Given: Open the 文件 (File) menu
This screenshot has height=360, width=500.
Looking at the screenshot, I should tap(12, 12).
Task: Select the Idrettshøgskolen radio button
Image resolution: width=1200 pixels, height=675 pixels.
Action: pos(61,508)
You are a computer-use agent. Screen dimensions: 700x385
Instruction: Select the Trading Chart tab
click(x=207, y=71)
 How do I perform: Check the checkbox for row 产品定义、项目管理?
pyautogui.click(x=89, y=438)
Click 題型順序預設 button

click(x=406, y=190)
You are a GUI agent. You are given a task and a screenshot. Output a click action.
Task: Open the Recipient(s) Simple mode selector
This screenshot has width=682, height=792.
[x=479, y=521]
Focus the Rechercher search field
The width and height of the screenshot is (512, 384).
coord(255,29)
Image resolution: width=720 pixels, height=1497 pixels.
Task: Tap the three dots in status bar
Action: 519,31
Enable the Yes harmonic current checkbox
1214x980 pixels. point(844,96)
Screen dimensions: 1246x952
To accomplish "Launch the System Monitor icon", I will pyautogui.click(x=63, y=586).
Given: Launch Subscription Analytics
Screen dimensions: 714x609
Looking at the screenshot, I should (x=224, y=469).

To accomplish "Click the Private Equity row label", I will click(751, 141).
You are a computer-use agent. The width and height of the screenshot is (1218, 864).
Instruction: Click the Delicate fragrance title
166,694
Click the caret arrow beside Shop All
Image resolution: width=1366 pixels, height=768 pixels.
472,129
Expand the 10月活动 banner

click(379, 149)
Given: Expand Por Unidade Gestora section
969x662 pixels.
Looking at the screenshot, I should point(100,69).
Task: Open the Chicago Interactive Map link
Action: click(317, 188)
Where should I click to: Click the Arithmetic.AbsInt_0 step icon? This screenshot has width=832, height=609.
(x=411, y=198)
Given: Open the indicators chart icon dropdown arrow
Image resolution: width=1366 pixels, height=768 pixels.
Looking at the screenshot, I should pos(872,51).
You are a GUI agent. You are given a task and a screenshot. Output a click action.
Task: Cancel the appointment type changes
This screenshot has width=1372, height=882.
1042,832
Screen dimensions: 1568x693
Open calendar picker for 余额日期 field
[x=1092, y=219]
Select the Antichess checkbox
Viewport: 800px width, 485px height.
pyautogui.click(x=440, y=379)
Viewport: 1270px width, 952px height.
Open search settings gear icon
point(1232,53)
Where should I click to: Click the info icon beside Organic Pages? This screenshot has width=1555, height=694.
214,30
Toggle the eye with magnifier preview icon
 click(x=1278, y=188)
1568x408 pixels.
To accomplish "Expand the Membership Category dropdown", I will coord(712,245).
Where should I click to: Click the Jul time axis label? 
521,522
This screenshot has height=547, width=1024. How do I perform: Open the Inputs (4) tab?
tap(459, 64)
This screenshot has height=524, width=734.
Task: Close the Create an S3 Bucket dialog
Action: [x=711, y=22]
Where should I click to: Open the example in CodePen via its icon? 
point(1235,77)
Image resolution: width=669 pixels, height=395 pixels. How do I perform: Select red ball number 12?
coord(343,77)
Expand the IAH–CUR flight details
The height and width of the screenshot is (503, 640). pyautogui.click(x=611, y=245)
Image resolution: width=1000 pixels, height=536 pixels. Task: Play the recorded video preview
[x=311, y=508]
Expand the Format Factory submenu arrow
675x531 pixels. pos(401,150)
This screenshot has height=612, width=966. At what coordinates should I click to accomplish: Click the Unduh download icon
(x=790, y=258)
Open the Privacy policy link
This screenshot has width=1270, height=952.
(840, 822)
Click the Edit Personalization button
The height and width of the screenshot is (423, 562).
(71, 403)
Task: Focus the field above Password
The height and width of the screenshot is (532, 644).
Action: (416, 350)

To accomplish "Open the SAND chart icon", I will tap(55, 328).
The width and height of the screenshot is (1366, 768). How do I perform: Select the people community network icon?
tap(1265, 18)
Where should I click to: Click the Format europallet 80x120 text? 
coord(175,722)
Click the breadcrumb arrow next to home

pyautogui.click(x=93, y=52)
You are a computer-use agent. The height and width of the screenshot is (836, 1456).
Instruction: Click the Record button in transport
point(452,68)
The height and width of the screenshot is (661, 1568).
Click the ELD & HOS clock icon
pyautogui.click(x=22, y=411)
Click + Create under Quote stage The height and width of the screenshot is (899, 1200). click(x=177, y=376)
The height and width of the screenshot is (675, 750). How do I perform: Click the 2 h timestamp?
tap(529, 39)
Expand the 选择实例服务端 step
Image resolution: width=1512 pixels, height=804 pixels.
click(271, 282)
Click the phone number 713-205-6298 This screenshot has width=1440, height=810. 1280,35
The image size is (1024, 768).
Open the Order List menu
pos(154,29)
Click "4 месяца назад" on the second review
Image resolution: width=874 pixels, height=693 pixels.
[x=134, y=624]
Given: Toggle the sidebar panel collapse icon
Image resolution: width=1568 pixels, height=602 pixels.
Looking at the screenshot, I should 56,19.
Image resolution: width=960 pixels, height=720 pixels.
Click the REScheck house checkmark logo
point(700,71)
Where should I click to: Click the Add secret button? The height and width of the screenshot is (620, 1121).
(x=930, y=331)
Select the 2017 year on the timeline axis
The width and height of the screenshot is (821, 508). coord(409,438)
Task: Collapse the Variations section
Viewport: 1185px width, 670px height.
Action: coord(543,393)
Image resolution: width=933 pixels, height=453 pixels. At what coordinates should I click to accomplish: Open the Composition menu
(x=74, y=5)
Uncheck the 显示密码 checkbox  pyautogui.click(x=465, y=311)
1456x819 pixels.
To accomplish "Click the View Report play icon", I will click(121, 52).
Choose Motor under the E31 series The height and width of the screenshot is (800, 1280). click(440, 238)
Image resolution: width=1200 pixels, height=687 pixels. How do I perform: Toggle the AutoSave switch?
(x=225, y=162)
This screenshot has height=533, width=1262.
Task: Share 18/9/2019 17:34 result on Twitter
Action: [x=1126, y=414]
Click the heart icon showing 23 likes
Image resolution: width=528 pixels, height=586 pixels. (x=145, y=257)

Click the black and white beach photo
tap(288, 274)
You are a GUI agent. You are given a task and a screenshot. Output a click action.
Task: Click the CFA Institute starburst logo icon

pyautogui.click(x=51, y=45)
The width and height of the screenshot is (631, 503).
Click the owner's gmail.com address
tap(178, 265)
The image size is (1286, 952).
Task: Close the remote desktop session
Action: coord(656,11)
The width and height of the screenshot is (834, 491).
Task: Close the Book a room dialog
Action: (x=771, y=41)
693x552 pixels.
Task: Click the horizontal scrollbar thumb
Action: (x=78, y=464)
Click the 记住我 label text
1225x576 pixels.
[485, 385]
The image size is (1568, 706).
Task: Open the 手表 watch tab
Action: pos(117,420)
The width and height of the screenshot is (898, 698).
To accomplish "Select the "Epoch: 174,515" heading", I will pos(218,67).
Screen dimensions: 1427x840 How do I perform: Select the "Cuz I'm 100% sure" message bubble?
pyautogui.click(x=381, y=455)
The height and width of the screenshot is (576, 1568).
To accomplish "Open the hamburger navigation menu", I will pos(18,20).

▶ _WHAT YOU ARE ASKED TO DO_
The whole listing should be transcribed word for word.

▶ _SOLUTION TO THIS TASK_
Given: Open the 文件 (File) menu
This screenshot has height=360, width=500.
Looking at the screenshot, I should tap(12, 12).
Task: Select the Idrettshøgskolen radio button
Image resolution: width=1200 pixels, height=675 pixels.
Action: pos(61,508)
You are a computer-use agent. Screen dimensions: 700x385
Instruction: Select the Trading Chart tab
click(x=207, y=71)
 How do I perform: Check the checkbox for row 产品定义、项目管理?
pyautogui.click(x=89, y=438)
Click 題型順序預設 button

click(x=406, y=190)
You are a GUI agent. You are given a task and a screenshot. Output a click action.
Task: Open the Recipient(s) Simple mode selector
This screenshot has width=682, height=792.
[x=479, y=521]
Focus the Rechercher search field
The width and height of the screenshot is (512, 384).
coord(255,29)
Image resolution: width=720 pixels, height=1497 pixels.
Task: Tap the three dots in status bar
Action: 519,31
Enable the Yes harmonic current checkbox
1214x980 pixels. point(844,96)
Screen dimensions: 1246x952
To accomplish "Launch the System Monitor icon", I will pyautogui.click(x=63, y=586).
Given: Launch Subscription Analytics
Screen dimensions: 714x609
Looking at the screenshot, I should (x=224, y=469).

To accomplish "Click the Private Equity row label", I will click(751, 141).
You are a computer-use agent. The width and height of the screenshot is (1218, 864).
Instruction: Click the Delicate fragrance title
166,694
Click the caret arrow beside Shop All
Image resolution: width=1366 pixels, height=768 pixels.
472,129
Expand the 10月活动 banner

click(379, 149)
Given: Expand Por Unidade Gestora section
969x662 pixels.
Looking at the screenshot, I should point(100,69).
Task: Open the Chicago Interactive Map link
Action: click(317, 188)
Where should I click to: Click the Arithmetic.AbsInt_0 step icon? This screenshot has width=832, height=609.
(x=411, y=198)
Given: Open the indicators chart icon dropdown arrow
Image resolution: width=1366 pixels, height=768 pixels.
Looking at the screenshot, I should pos(872,51).
You are a GUI agent. You are given a task and a screenshot. Output a click action.
Task: Cancel the appointment type changes
This screenshot has width=1372, height=882.
1042,832
Screen dimensions: 1568x693
Open calendar picker for 余额日期 field
[x=1092, y=219]
Select the Antichess checkbox
Viewport: 800px width, 485px height.
pyautogui.click(x=440, y=379)
Viewport: 1270px width, 952px height.
Open search settings gear icon
point(1232,53)
Where should I click to: Click the info icon beside Organic Pages? This screenshot has width=1555, height=694.
214,30
Toggle the eye with magnifier preview icon
 click(x=1278, y=188)
1568x408 pixels.
To accomplish "Expand the Membership Category dropdown", I will coord(712,245).
Where should I click to: Click the Jul time axis label? 
521,522
This screenshot has height=547, width=1024. How do I perform: Open the Inputs (4) tab?
tap(459, 64)
This screenshot has height=524, width=734.
Task: Close the Create an S3 Bucket dialog
Action: [x=711, y=22]
Where should I click to: Open the example in CodePen via its icon? 
point(1235,77)
Image resolution: width=669 pixels, height=395 pixels. How do I perform: Select red ball number 12?
coord(343,77)
Expand the IAH–CUR flight details
The height and width of the screenshot is (503, 640). pyautogui.click(x=611, y=245)
Image resolution: width=1000 pixels, height=536 pixels. Task: Play the recorded video preview
[x=311, y=508]
Expand the Format Factory submenu arrow
675x531 pixels. pos(401,150)
This screenshot has height=612, width=966. At what coordinates should I click to accomplish: Click the Unduh download icon
(x=790, y=258)
Open the Privacy policy link
This screenshot has width=1270, height=952.
(840, 822)
Click the Edit Personalization button
The height and width of the screenshot is (423, 562).
(71, 403)
Task: Focus the field above Password
The height and width of the screenshot is (532, 644).
Action: (416, 350)

To accomplish "Open the SAND chart icon", I will tap(55, 328).
The width and height of the screenshot is (1366, 768). How do I perform: Select the people community network icon?
tap(1265, 18)
Where should I click to: Click the Format europallet 80x120 text? 
coord(175,722)
Click the breadcrumb arrow next to home

pyautogui.click(x=93, y=52)
You are a computer-use agent. The height and width of the screenshot is (836, 1456).
Instruction: Click the Record button in transport
point(452,68)
The height and width of the screenshot is (661, 1568).
Click the ELD & HOS clock icon
pyautogui.click(x=22, y=411)
Click + Create under Quote stage The height and width of the screenshot is (899, 1200). click(x=177, y=376)
The height and width of the screenshot is (675, 750). How do I perform: Click the 2 h timestamp?
tap(529, 39)
Expand the 选择实例服务端 step
Image resolution: width=1512 pixels, height=804 pixels.
click(271, 282)
Click the phone number 713-205-6298 This screenshot has width=1440, height=810. 1280,35
The image size is (1024, 768).
Open the Order List menu
pos(154,29)
Click "4 месяца назад" on the second review
Image resolution: width=874 pixels, height=693 pixels.
[x=134, y=624]
Given: Toggle the sidebar panel collapse icon
Image resolution: width=1568 pixels, height=602 pixels.
Looking at the screenshot, I should 56,19.
Image resolution: width=960 pixels, height=720 pixels.
Click the REScheck house checkmark logo
point(700,71)
Where should I click to: Click the Add secret button? The height and width of the screenshot is (620, 1121).
(x=930, y=331)
Select the 2017 year on the timeline axis
The width and height of the screenshot is (821, 508). coord(409,438)
Task: Collapse the Variations section
Viewport: 1185px width, 670px height.
Action: coord(543,393)
Image resolution: width=933 pixels, height=453 pixels. At what coordinates should I click to accomplish: Open the Composition menu
(x=74, y=5)
Uncheck the 显示密码 checkbox  pyautogui.click(x=465, y=311)
1456x819 pixels.
To accomplish "Click the View Report play icon", I will click(121, 52).
Choose Motor under the E31 series The height and width of the screenshot is (800, 1280). click(440, 238)
Image resolution: width=1200 pixels, height=687 pixels. How do I perform: Toggle the AutoSave switch?
(x=225, y=162)
This screenshot has height=533, width=1262.
Task: Share 18/9/2019 17:34 result on Twitter
Action: [x=1126, y=414]
Click the heart icon showing 23 likes
Image resolution: width=528 pixels, height=586 pixels. (x=145, y=257)

Click the black and white beach photo
tap(288, 274)
You are a GUI agent. You are given a task and a screenshot. Output a click action.
Task: Click the CFA Institute starburst logo icon

pyautogui.click(x=51, y=45)
The width and height of the screenshot is (631, 503).
Click the owner's gmail.com address
tap(178, 265)
The image size is (1286, 952).
Task: Close the remote desktop session
Action: coord(656,11)
The width and height of the screenshot is (834, 491).
Task: Close the Book a room dialog
Action: (x=771, y=41)
693x552 pixels.
Task: Click the horizontal scrollbar thumb
Action: (x=78, y=464)
Click the 记住我 label text
1225x576 pixels.
[485, 385]
The image size is (1568, 706).
Task: Open the 手表 watch tab
Action: pos(117,420)
The width and height of the screenshot is (898, 698).
To accomplish "Select the "Epoch: 174,515" heading", I will pos(218,67).
Screen dimensions: 1427x840 How do I perform: Select the "Cuz I'm 100% sure" message bubble?
pyautogui.click(x=381, y=455)
The height and width of the screenshot is (576, 1568).
To accomplish "Open the hamburger navigation menu", I will pos(18,20).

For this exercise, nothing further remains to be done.